Yo espero que no, aunque hoy esté desolado. La derecha ha ido estallando en traca por todo el territorio español. Ante la crisis económica, potenciar el consumo. Ante el desempleo, la banca. Ante la duda y el miedo, el libre mercado. Ahora las audiencias no son más que consumidores potenciales, las caras no son más que votos, los periódicos no son más que panfletos, los políticos no son más que mediocres listillos con poder. A qué punto hemos llegado. A dónde vamos a ir a parar. El capitalismo ladra de nuevo potente, feroz, salvador. Antes decía que miramos la vida como un escaparate. Espero que llegue el día en que sin querer alguien se vea a sí mismo reflejado en el cristal y distinga su pelo, su mirada vacía, su piel y sus manos de hombre, y dé la vuelta y salga corriendo y no vuelva nunca más.
2 comentarios:
Una entrada con muchas influencias de la época de examenes que vivimos... las masas anónimas se levantan!!!

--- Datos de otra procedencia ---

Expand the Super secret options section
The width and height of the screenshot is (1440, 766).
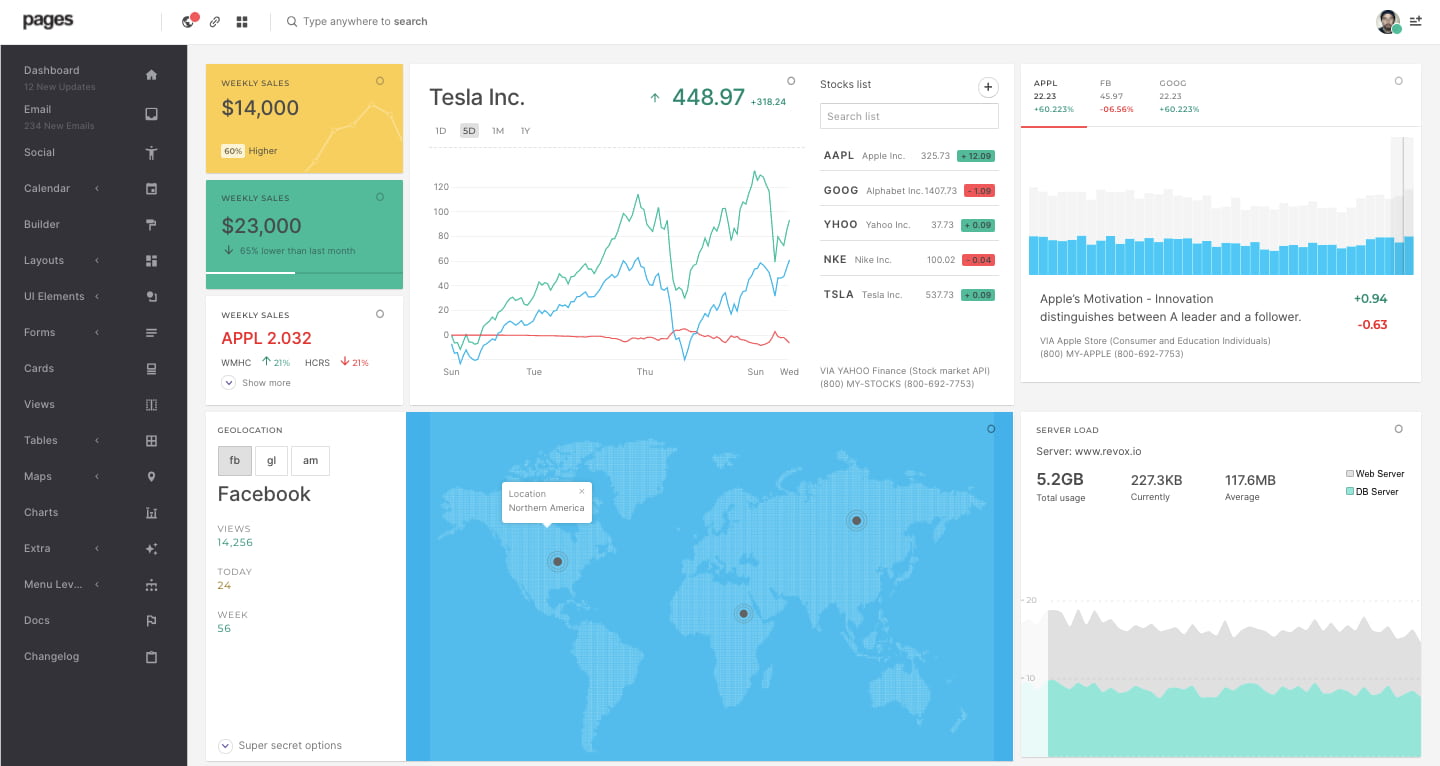click(x=282, y=745)
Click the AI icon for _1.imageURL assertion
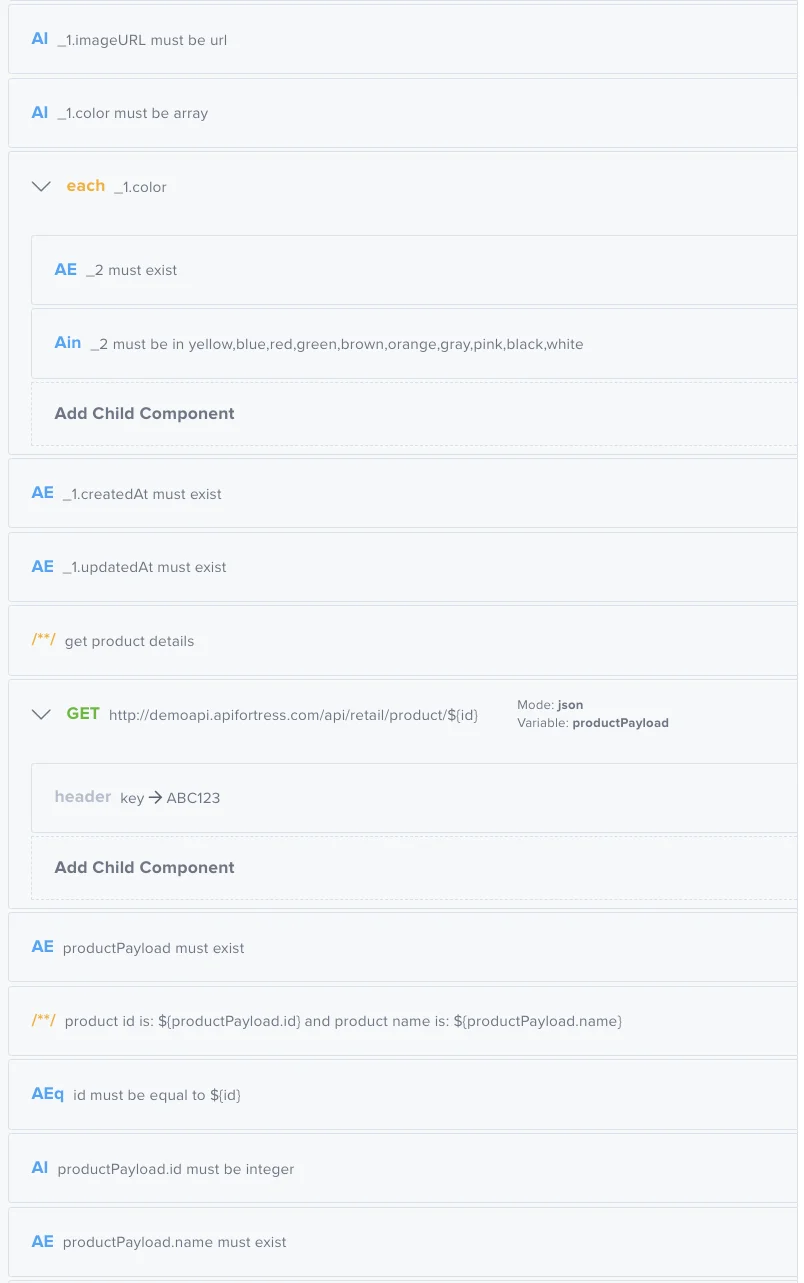Viewport: 804px width, 1283px height. [x=40, y=39]
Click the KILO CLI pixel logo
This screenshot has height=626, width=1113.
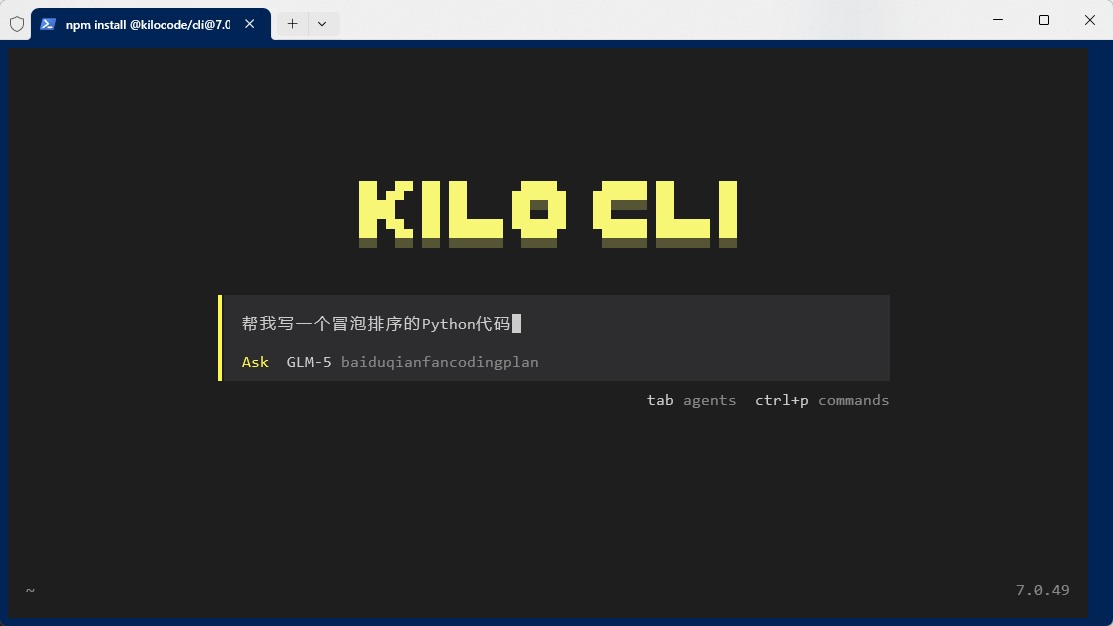[x=547, y=212]

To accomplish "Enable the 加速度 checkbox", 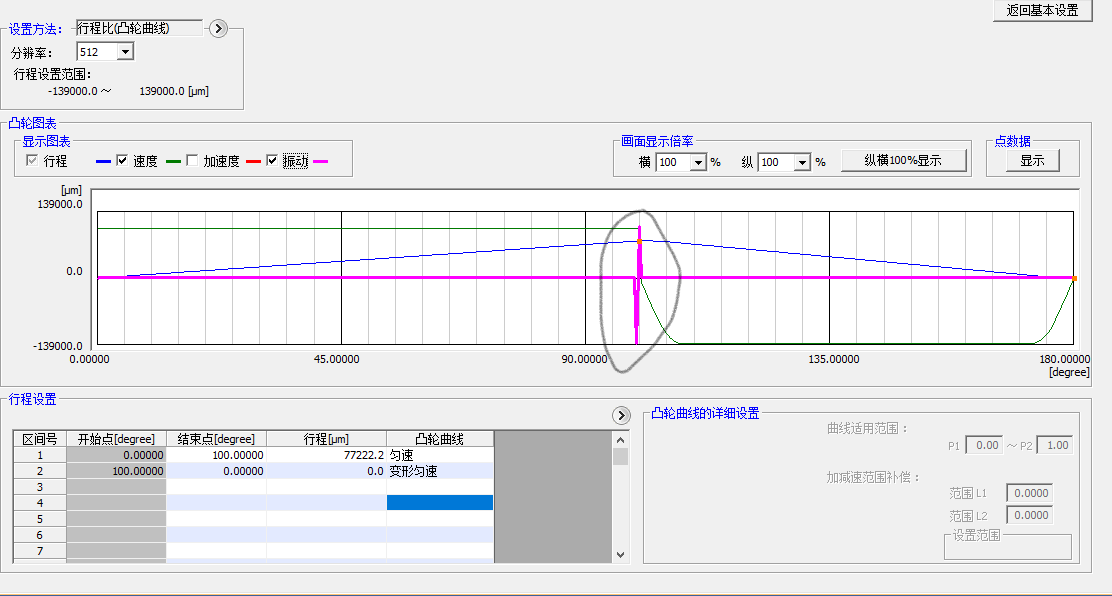I will pos(193,161).
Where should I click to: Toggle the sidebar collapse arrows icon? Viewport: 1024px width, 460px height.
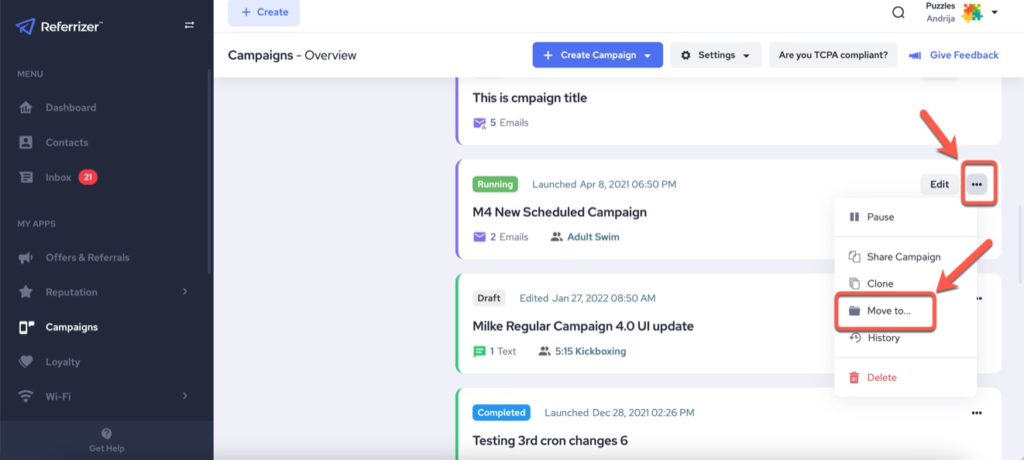[x=189, y=25]
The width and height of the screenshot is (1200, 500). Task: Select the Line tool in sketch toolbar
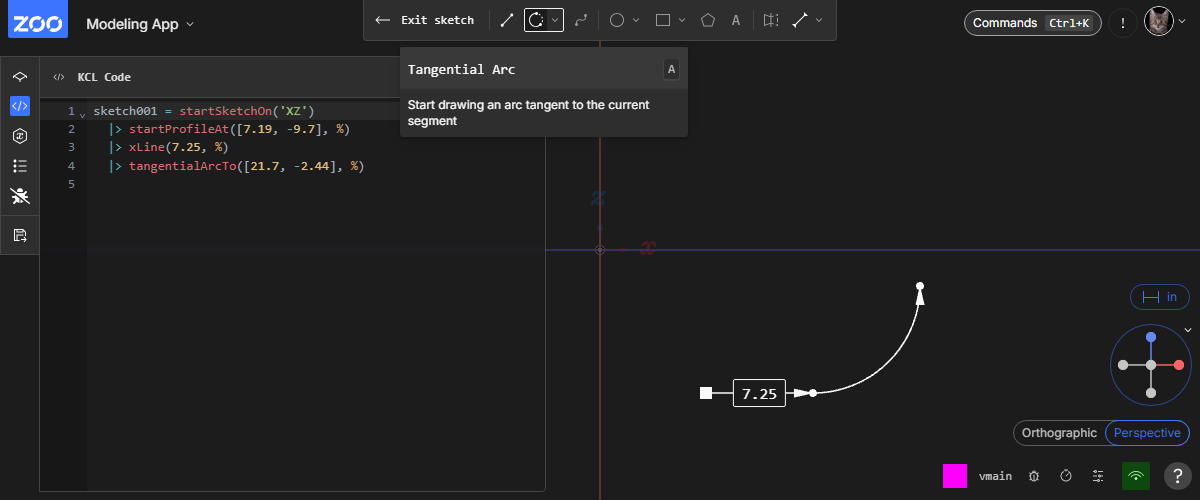point(507,20)

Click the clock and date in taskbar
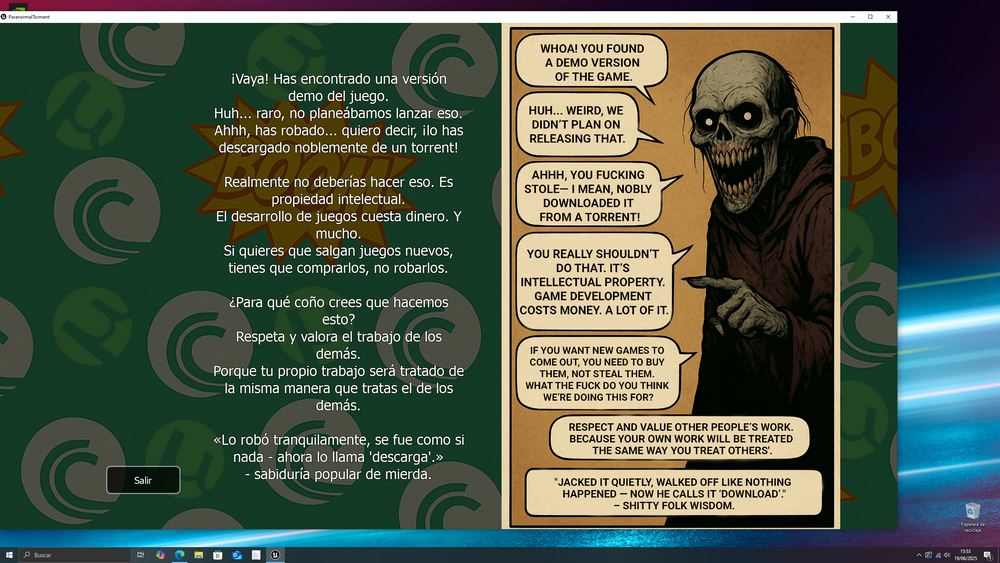coord(965,554)
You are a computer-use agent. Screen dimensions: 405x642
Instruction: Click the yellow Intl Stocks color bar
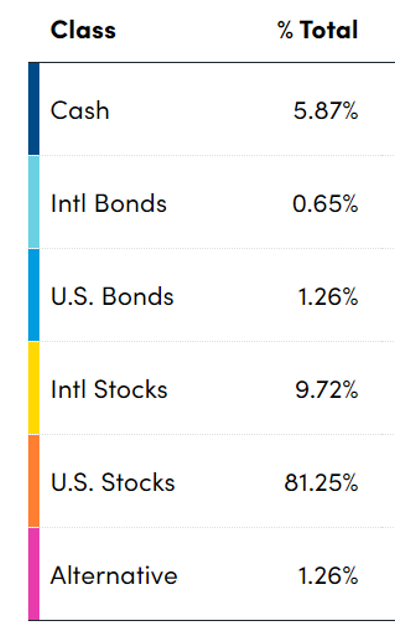pyautogui.click(x=34, y=388)
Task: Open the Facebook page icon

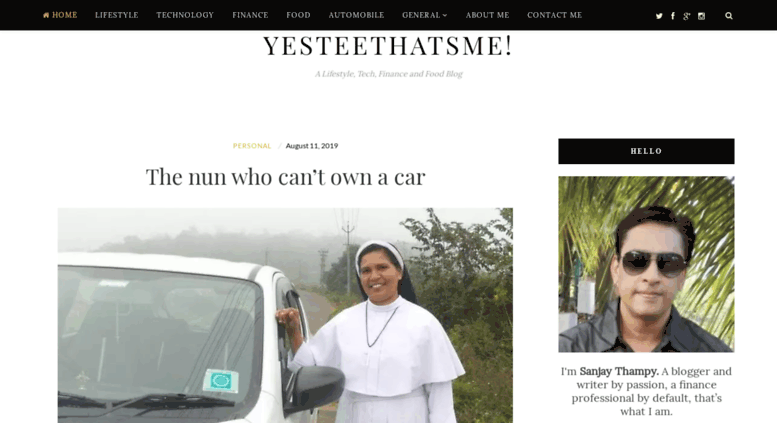Action: 672,16
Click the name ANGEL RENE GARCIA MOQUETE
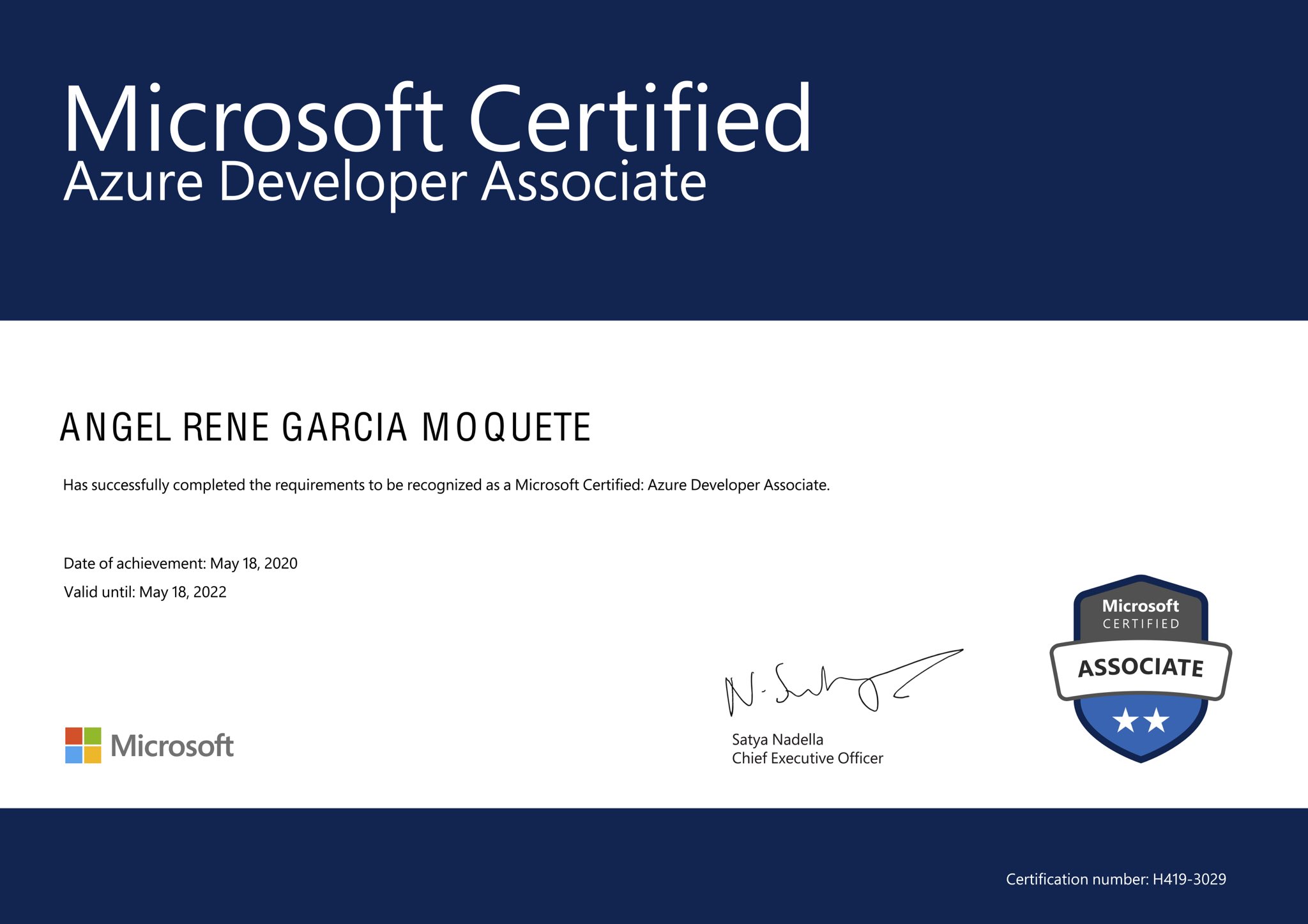The image size is (1308, 924). coord(325,427)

No sé como decirlo sin parecer soberbio y sin ofender: en España falta mucha conciencia ciudadana y existe una gran mayoría muy preparada que está en silencio y a "verlas venir". Ya va siendo hora de que las nuevas generaciones (las más preparadas de la historia)tomen las riendas de su propio destino. Lo que a mi personalmente más me duele es que nuestro país no sea capaz de brindarles a sus ciudadanos todos los medios posibles para que lleguen lo más lejos que puedan y se desarrollen plenamente como individuos.
Por cierto, yo (ingenuo) sigo creyendo en las utopías. ¡Despertad!